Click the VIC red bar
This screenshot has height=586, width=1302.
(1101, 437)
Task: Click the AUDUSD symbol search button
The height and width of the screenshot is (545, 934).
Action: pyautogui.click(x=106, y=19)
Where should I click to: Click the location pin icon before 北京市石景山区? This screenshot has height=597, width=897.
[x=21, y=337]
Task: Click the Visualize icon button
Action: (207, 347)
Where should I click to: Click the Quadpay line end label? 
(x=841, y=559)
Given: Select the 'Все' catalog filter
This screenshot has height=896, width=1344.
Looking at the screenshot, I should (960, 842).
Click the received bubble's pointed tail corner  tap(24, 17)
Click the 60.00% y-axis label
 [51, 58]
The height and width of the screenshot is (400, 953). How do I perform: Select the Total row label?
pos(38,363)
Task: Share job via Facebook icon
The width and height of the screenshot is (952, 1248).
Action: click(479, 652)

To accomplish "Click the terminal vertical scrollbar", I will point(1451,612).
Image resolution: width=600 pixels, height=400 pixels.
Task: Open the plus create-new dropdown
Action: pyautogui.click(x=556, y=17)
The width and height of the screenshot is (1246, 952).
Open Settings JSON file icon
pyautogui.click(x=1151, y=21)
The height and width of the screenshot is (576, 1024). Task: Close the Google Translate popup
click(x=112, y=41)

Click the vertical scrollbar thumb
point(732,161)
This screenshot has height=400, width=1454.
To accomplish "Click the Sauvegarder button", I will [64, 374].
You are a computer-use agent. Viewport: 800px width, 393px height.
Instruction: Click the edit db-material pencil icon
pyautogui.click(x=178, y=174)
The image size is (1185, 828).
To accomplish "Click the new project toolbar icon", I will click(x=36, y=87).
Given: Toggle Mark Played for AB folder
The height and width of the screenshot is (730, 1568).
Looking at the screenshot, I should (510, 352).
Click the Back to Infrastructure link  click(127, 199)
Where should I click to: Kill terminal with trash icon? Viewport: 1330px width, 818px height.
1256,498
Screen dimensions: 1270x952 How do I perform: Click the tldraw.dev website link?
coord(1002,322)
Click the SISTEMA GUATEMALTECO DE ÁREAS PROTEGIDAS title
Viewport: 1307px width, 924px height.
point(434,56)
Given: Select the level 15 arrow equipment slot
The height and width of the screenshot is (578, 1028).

__Problem__
Switch every "vertical scrollbar" in the material above to "vertical scroll bar", and write out all of its lines again with nothing else changed.

__Correct response__
Click the VIC red bar
This screenshot has height=586, width=1302.
(1101, 437)
Task: Click the AUDUSD symbol search button
The height and width of the screenshot is (545, 934).
Action: pyautogui.click(x=106, y=19)
Where should I click to: Click the location pin icon before 北京市石景山区? This screenshot has height=597, width=897.
[x=21, y=337]
Task: Click the Visualize icon button
Action: (207, 347)
Where should I click to: Click the Quadpay line end label? 
(x=841, y=559)
Given: Select the 'Все' catalog filter
This screenshot has height=896, width=1344.
Looking at the screenshot, I should (960, 842).
Click the received bubble's pointed tail corner  tap(24, 17)
Click the 60.00% y-axis label
 [51, 58]
The height and width of the screenshot is (400, 953). How do I perform: Select the Total row label?
pos(38,363)
Task: Share job via Facebook icon
The width and height of the screenshot is (952, 1248).
Action: click(479, 652)

To accomplish "Click the terminal vertical scroll bar", I will point(1451,612).
Image resolution: width=600 pixels, height=400 pixels.
Task: Open the plus create-new dropdown
Action: pyautogui.click(x=556, y=17)
The width and height of the screenshot is (1246, 952).
Open Settings JSON file icon
pyautogui.click(x=1151, y=21)
The height and width of the screenshot is (576, 1024). Task: Close the Google Translate popup
click(x=112, y=41)

Click the vertical scroll bar thumb
point(732,161)
This screenshot has height=400, width=1454.
To accomplish "Click the Sauvegarder button", I will [64, 374].
You are a computer-use agent. Viewport: 800px width, 393px height.
Instruction: Click the edit db-material pencil icon
pyautogui.click(x=178, y=174)
The image size is (1185, 828).
To accomplish "Click the new project toolbar icon", I will click(x=36, y=87).
Given: Toggle Mark Played for AB folder
The height and width of the screenshot is (730, 1568).
Looking at the screenshot, I should (510, 352).
Click the Back to Infrastructure link  click(127, 199)
Where should I click to: Kill terminal with trash icon? Viewport: 1330px width, 818px height.
1256,498
Screen dimensions: 1270x952 How do I perform: Click the tldraw.dev website link?
coord(1002,322)
Click the SISTEMA GUATEMALTECO DE ÁREAS PROTEGIDAS title
Viewport: 1307px width, 924px height.
point(434,56)
Given: Select the level 15 arrow equipment slot
The height and width of the screenshot is (578, 1028).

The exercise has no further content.